Which, as we know, means Americans who did not vote for John McCain in the Republican primary:
"[Bradley] Schlozman raised the question of partisan politics bluntly in the fall of 2004, they said, when asking appellate supervisors about the 'loyalty' of division lawyer Angela Miller, who had once clerked for David. B. Sentelle, a conservative federal appeals judge. He told Miller's bosses that he learned that she voted for McCain in the 2004 Republican primary and asked, 'Can we still trust her?'"
And that's how they treat Republicans! The Washington Post makes clear that the entire Civil Rights division of the Justice Dept. has languished under Schlozman's "leadership."
"The Bush administration, largely under Schlozman, hired seven members as replacements or additions to the 14-lawyer appellate section where Stevens, Calderon and Kwong worked (former civil rights attorneys who say they were dismissed for political reasons). They included six whites, one Asian and no African Americans." (keep in mind this is the civil rights division)
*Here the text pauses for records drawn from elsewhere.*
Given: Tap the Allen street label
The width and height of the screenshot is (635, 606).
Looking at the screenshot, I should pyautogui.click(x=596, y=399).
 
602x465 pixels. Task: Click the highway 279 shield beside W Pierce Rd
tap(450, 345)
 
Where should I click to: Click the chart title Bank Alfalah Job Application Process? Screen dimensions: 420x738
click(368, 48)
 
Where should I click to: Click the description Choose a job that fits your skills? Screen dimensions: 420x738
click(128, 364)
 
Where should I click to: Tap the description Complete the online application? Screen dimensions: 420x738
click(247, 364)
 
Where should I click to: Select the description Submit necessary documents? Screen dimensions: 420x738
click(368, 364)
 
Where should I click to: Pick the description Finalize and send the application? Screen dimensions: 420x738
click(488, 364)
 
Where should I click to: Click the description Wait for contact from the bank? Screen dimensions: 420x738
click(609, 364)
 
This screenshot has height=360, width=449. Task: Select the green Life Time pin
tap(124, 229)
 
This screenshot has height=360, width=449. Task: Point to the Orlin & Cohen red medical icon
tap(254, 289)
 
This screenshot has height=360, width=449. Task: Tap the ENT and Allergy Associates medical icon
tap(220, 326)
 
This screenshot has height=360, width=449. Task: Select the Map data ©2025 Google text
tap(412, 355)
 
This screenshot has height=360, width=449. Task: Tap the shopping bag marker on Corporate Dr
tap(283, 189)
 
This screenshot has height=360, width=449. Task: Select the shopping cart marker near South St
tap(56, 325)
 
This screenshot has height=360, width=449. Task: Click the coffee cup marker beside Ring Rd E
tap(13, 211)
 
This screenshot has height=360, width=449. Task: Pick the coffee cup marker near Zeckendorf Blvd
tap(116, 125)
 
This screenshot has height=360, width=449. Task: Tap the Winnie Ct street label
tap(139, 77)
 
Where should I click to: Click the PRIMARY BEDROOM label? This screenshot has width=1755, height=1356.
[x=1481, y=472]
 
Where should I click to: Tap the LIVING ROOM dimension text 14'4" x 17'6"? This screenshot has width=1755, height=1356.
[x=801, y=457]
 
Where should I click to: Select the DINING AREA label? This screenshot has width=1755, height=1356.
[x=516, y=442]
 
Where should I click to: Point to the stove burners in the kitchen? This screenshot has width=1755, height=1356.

"Appellate lawyers said that before Schlozman arrived, the small staff enjoyed a collegial work environment generally free of partisanship. Its lawyers concentrated on framing constitutional arguments for pending judicial decisions on hot-button issues such as voting rights, racial discrimination and religious freedom."

"Schlozman and several deputies also took an unusual interest in the assignment of office responsibility for appellate cases and, according to the lawyers and one of the supervisors, repeatedly [taking] cases away from career lawyers with expertise and [handing] them to recent hires whose résumés listed membership in conservative groups, including the Federalist Society."
Fortunately, Schlozman is no longer at the post where he did this terrible puppetry for the Bush Administration, and two of the four attorneys profiled in the Post story are back at their old jobs.

Unfortunately, Schlozman left his civil rights job because he was appointed the interim U.S. attorney in Missouri. His tenure there reflected his job performance with the Civil Rights division:
"...[Schlozman] was hired without any prosecution experience, and [he] brought voter-fraud charges against a liberal voting organization five days before the election in a heated congressional race."
Today, the man works with the Executive Office for U.S. Attorneys. Splendid.

Perhaps one of many reasons racism persists in our society is that our leaders continue to feed it through incompetent, unethical governance.

Overt Racism - Alive and Well

Today's New York Times contains an absolutely shocking piece detailing racial incidents at a rural high school in Colorado. In essence, several students and parents were upset with the local coach, who is African-American. What ensued was just terrible:

  • A parent at a game said he was going to paint his son black and used what the Times refers to as "an obscene racial epithet to describe the type of person who could play on the team."
  • Students harassed another white student, using a racial epithet, who was friends with an African-American student.
  • A group of students loudly discussed forming a club called the "Lynch Mob" or the Klan."
  • Several of the players formed a breakaway basketball team they called the "Running Rebels" and showed up to a basketball camp wearing shirts with the Confederate flag.
  • Later, someone raised a Confederate flag over the school and students began painting it on their cars.
  • Four seniors posed for a picture, holding guns and giving a Nazi salute, which was posted on the Internet.

Of course, the individuals responsible insist that it was not racism, it was just a misunderstanding. Evidently the Confederate flag was merely a symbol of rebellion with no racial overtones. Apparently the Nazi photo was merely a "big mistake" that was not racially motivated. I hope my profound skepticism may be forgiven.

I have no deep analysis of this to offer; I merely put this forward as yet another example that, contrary to popular belief, racism is NOT dead. Of course, racism will not always be as obvious as this; oftentimes it is far more subtle but no less poignant. In every case, it is an evil we must continue to vigilantly watch for and confront at its every instance.